Katsuto Momii. (Yonhap)

The new chairman of Japan’s public TV station NHK has stirred controversy over the weekend as he claimed that the system of forcing women to serve at military brothels during World War II was “common in any country at war.”

Katsuto Momii, the top NHK official, said in his first news conference on Saturday that such institution existed “everywhere” and it is being treated as “wrong” when viewed from “today’s morality.”

“Can we say there were none in Germany or France? It was everywhere in Europe,” he said according to reports.

The 70-year-old chairman went on to say that the issue of “comfort women” has been “complicated because South Korea says Japan was the only country that forcibly recruited (women),” he said, noting that it is only his personal view.

Momii is the latest Japanese figure to stir controversy in and out of the country over provocative remarks that go against historical justice.

Last year, Osaka mayor Toru Hashimoto caused a global stir by saying that the comfort women were “necessary” for keeping Japanese soldiers on the battlefield in check.

The remarks also came amid mounting calls for Japan to apologize for sexually enslaved Asian women, euphemistically called “comfort women.”

President Barack Obama signed a bill that includes a provision pressuring Japan to offer an official apology for the women.

The comfort women issue has been at the center of regional tensions for a long time.

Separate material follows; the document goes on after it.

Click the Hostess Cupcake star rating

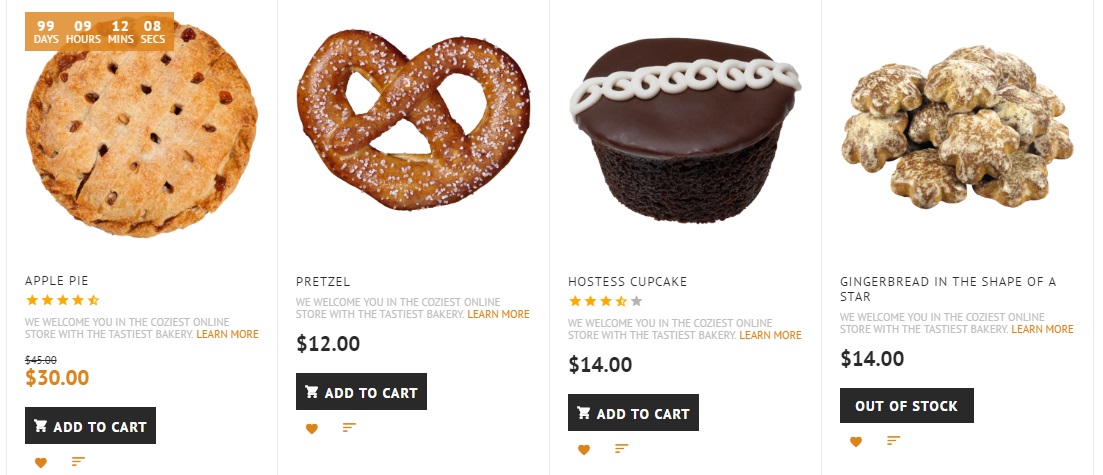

Historians say, based on historical records, that up to 200,000 women were forcibly mobilized to give sexual services to the Japanese military from Korea, China, the Philippines and other Asian countries.

Japanese right-wing politicians have long argued that their government did not directly force the women into military prostitution.

When asked about demands of compensation to the women by South Korea, Momii said it was “strange” to bring up the issue again, saying it was “already settled” when the two countries signed a treaty that called for normalizing bilateral ties in 1965.

On Japanese Prime Minister Shinzo Abe’s recent visit to the controversial Yasukuni Shrine, which honors millions of war dead including 14 “Class-A” criminals of World War II, Momii said the broadcast has no position to define whether it was right or wrong.

“He visited there following his own conviction. … (We) are not in a position to say it is good or bad,” he added.

Momii is rumored to have been picked by Abe, according to the reports. The new NHK chairman has no journalistic background. He previously served as a vice chairman of trading firm Mitsui, the reports added.